___ Source records ___

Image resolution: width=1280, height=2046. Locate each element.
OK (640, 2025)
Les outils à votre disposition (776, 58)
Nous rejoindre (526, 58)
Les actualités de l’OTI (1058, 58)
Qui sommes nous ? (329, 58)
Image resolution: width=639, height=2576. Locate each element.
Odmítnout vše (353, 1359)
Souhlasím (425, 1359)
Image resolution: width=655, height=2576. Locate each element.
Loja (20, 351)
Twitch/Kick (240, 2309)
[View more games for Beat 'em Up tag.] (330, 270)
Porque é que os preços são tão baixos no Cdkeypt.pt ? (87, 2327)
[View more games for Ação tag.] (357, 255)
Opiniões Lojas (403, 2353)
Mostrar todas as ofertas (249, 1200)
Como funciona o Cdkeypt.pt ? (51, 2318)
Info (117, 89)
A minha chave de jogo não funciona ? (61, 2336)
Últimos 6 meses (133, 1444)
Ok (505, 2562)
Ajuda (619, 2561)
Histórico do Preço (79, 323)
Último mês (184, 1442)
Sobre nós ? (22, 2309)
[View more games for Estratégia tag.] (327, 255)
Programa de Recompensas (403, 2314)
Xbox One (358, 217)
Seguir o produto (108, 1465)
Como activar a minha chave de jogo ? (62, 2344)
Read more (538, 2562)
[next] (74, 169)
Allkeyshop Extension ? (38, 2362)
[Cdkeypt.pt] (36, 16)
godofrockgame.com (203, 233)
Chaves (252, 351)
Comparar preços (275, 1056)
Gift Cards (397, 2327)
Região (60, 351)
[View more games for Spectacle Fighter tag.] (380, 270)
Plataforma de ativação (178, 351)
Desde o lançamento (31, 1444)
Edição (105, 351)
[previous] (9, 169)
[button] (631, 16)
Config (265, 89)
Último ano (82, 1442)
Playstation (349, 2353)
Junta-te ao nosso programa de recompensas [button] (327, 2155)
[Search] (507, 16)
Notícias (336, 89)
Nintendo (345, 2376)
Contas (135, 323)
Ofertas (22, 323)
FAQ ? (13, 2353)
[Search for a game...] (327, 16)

___

__What needs to be done__: Arrange every line of the material above as a Markdown table with two columns, No. for the row number and Line for the line itself. Leave out any blank lines.

__Answer in full__:
| No. | Line |
|---|---|
| 1 | Image resolution: width=1280, height=2046. Locate each element. |
| 2 | OK (640, 2025) |
| 3 | Les outils à votre disposition (776, 58) |
| 4 | Nous rejoindre (526, 58) |
| 5 | Les actualités de l’OTI (1058, 58) |
| 6 | Qui sommes nous ? (329, 58) |
| 7 | Image resolution: width=639, height=2576. Locate each element. |
| 8 | Odmítnout vše (353, 1359) |
| 9 | Souhlasím (425, 1359) |
| 10 | Image resolution: width=655, height=2576. Locate each element. |
| 11 | Loja (20, 351) |
| 12 | Twitch/Kick (240, 2309) |
| 13 | [View more games for Beat 'em Up tag.] (330, 270) |
| 14 | Porque é que os preços são tão baixos no Cdkeypt.pt ? (87, 2327) |
| 15 | [View more games for Ação tag.] (357, 255) |
| 16 | Opiniões Lojas (403, 2353) |
| 17 | Mostrar todas as ofertas (249, 1200) |
| 18 | Como funciona o Cdkeypt.pt ? (51, 2318) |
| 19 | Info (117, 89) |
| 20 | A minha chave de jogo não funciona ? (61, 2336) |
| 21 | Últimos 6 meses (133, 1444) |
| 22 | Ok (505, 2562) |
| 23 | Ajuda (619, 2561) |
| 24 | Histórico do Preço (79, 323) |
| 25 | Último mês (184, 1442) |
| 26 | Sobre nós ? (22, 2309) |
| 27 | [View more games for Estratégia tag.] (327, 255) |
| 28 | Programa de Recompensas (403, 2314) |
| 29 | Xbox One (358, 217) |
| 30 | Seguir o produto (108, 1465) |
| 31 | Como activar a minha chave de jogo ? (62, 2344) |
| 32 | Read more (538, 2562) |
| 33 | [next] (74, 169) |
| 34 | Allkeyshop Extension ? (38, 2362) |
| 35 | [Cdkeypt.pt] (36, 16) |
| 36 | godofrockgame.com (203, 233) |
| 37 | Chaves (252, 351) |
| 38 | Comparar preços (275, 1056) |
| 39 | Gift Cards (397, 2327) |
| 40 | Região (60, 351) |
| 41 | [View more games for Spectacle Fighter tag.] (380, 270) |
| 42 | Plataforma de ativação (178, 351) |
| 43 | Desde o lançamento (31, 1444) |
| 44 | Edição (105, 351) |
| 45 | [previous] (9, 169) |
| 46 | [button] (631, 16) |
| 47 | Config (265, 89) |
| 48 | Último ano (82, 1442) |
| 49 | Playstation (349, 2353) |
| 50 | Junta-te ao nosso programa de recompensas [button] (327, 2155) |
| 51 | [Search] (507, 16) |
| 52 | Notícias (336, 89) |
| 53 | Nintendo (345, 2376) |
| 54 | Contas (135, 323) |
| 55 | Ofertas (22, 323) |
| 56 | FAQ ? (13, 2353) |
| 57 | [Search for a game...] (327, 16) |